Platelet-rich plasma

PRP can be utilized by itself or in conjunction with HA in the treatment of osteoarthritis. It has been shown to have positive effects regarding angiogenesis and cartilage remodeling, as well as cytokine recruitment and chemotaxis. Further, it is a potent source of growth factors, including:

  • platelet-derived growth factor (PDGF);
  • epidermal growth factor (EGF);
  • vascular endothelial growth factor (VEGF);
  • transforming growth factor BETA; and
  • basic fibroblast growth factor (bFGF).

All are found in the alpha granules of platelets and have been reported to both promote healing directly and recruit stem cells to local sites, facilitating repair.

The concentrated platelets found in PRP contain reservoirs of bioactive proteins and growth factors that inhibit inflammatory mediators (resulting in reduced pain) and improve articular function in osteoarthritis. Approximately 15 ml of blood is collected and processed through a series of steps of centrifugation to obtain PRP. The concentration of platelets and growth factors is increased three to seven fold, with no red blood cells, no neutrophils, and low monocytes. For osteoarthritis, PRP can be injected IA, either guided by fluoroscopy or digital radiography, depending on the patient and treatment site.

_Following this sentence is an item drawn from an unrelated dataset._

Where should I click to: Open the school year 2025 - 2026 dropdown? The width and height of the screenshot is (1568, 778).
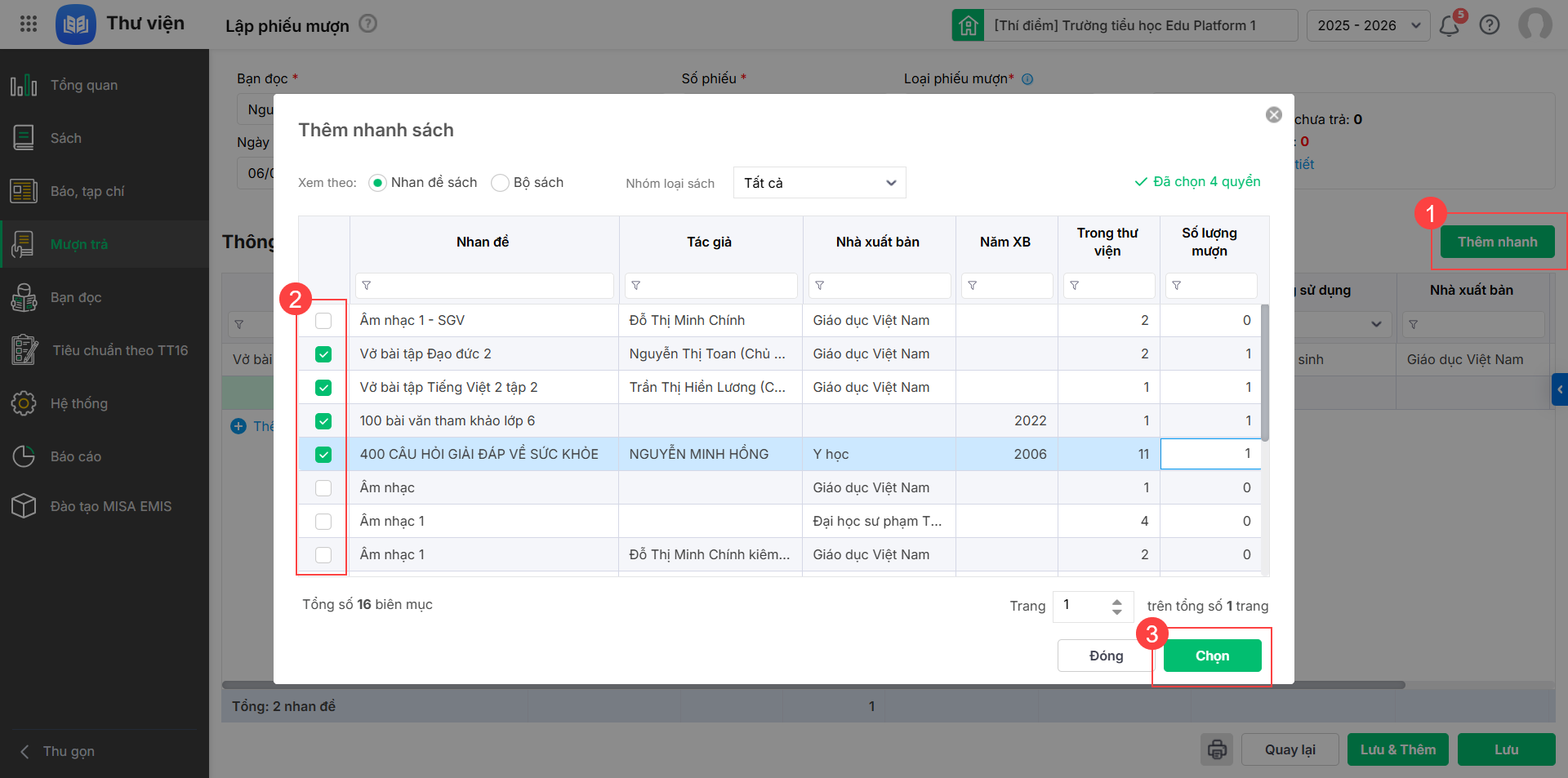tap(1368, 25)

The intra-articular injection of PRP is a potentially promising therapy for OA in dogs. The growth factors found in platelets have demonstrated enhanced regenerative processes in arthritic joints. Intra-articular injection of PRP is a generally low-cost, simple procedure requiring blood collection and platelet extraction, followed by injection into the affected joint.

Rehabilitation

Rehabilitation offers a range of modalities that can be beneficial to patients suffering from varying severities of OA to provide them with pain control, maintenance of muscular integrity, and continued functional lives.

Hydrotherapy is useful for multiple conditions, and works to promote active range of motion with minimized weight-bearing. This therapy has the benefit of treating several areas at one time, which is helpful for patients affected by OA in multiple joints versus one focalized area. There are different forms of hydrotherapy that can be offered to patients, depending on their status. Underwater treadmills, whirlpools, and pools are the most common and provide the greatest control.

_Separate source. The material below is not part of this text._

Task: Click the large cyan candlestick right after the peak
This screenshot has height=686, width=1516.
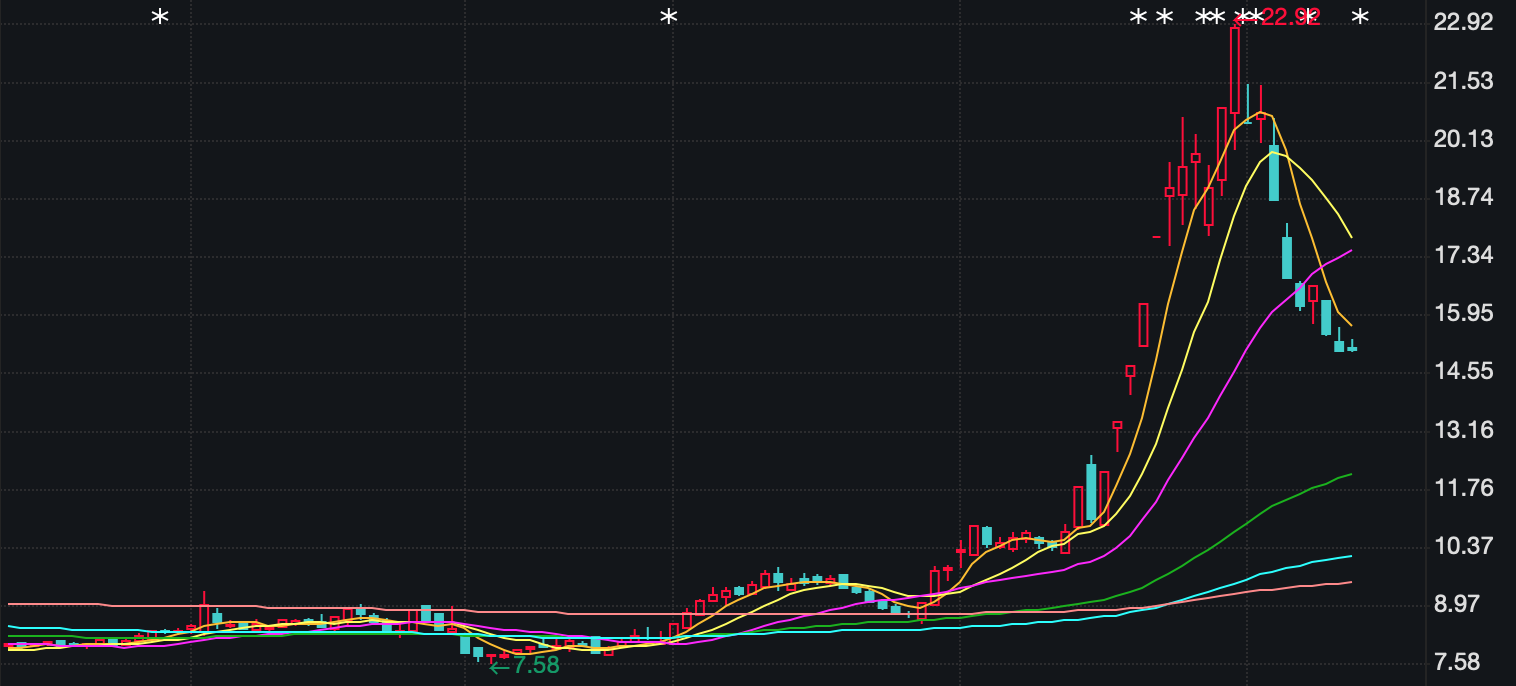Action: [1274, 172]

The combination of thermal effects, buoyancy, hydrostatic pressure, cohesion, and turbulence that water provides make hydrotherapy a unique modality for treating OA. This allows the therapist to work in a controlled environment where resistance can be appropriately adjusted for each case. As the patient progresses through the disease process, hydrotherapy treatments can be easily altered to meet their needs and abilities.

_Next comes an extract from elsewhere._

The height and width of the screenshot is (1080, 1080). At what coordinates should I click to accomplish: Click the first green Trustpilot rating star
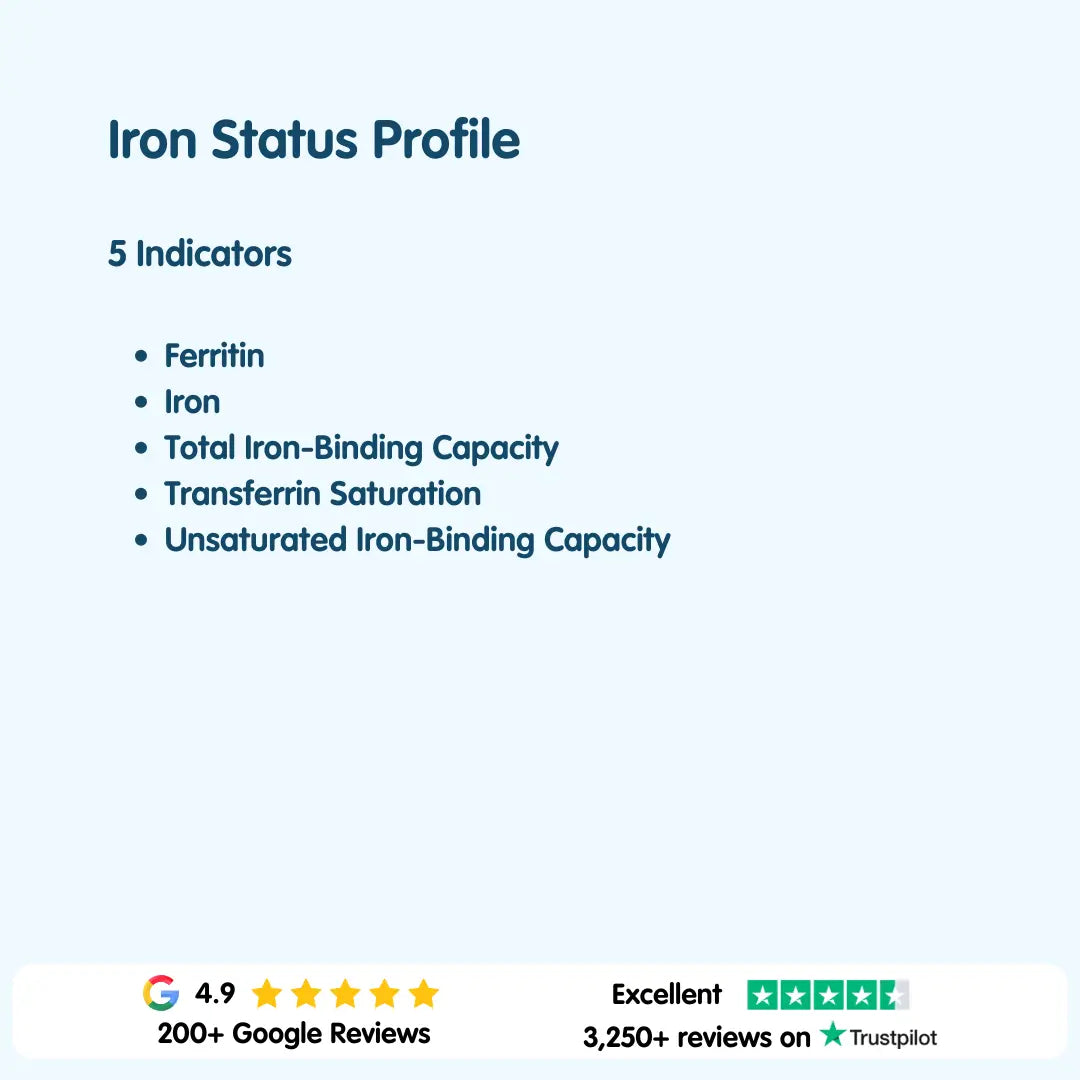point(763,995)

Range of motion can be significantly affected in OA patients, and the combination of hydrotherapeutic elements listed in the previous paragraph can help improve it. Overall range of motion, and in particular flexion, is greater during swimming than when walking; however, general extension is reduced with swimming.

In a human study done by Suomi and Lindauer, 1997, 17 women experiencing arthritis participated in three weekly 45-minute aquatic-training sessions over six weeks. The outcome resulted in greater increase in range of motion and strength versus the control group, which did not participate in any organized exercise.

Through regular sessions, the quality of range of motion should continue to improve. Along with greater range of motion, muscle tone, lengthening, and strengthening will increase to help support weak joints on dry land and provide the patient with improved quality of life and function.

Extracorporeal shock wave therapy (ESWT) is a useful modality in treating chronic and acute conditions (e.g. inflammation, tendinopathies) in postoperative patients, and also has become increasingly popular in treating osteoarthritis. ESWT uses high-energy shock waves comprising acoustic waves of various frequencies. Shock waves can travel to various tissue depths and target specific areas at different densities, both deep and superficial, which can be helpful when treating smaller, more delicate areas and joints.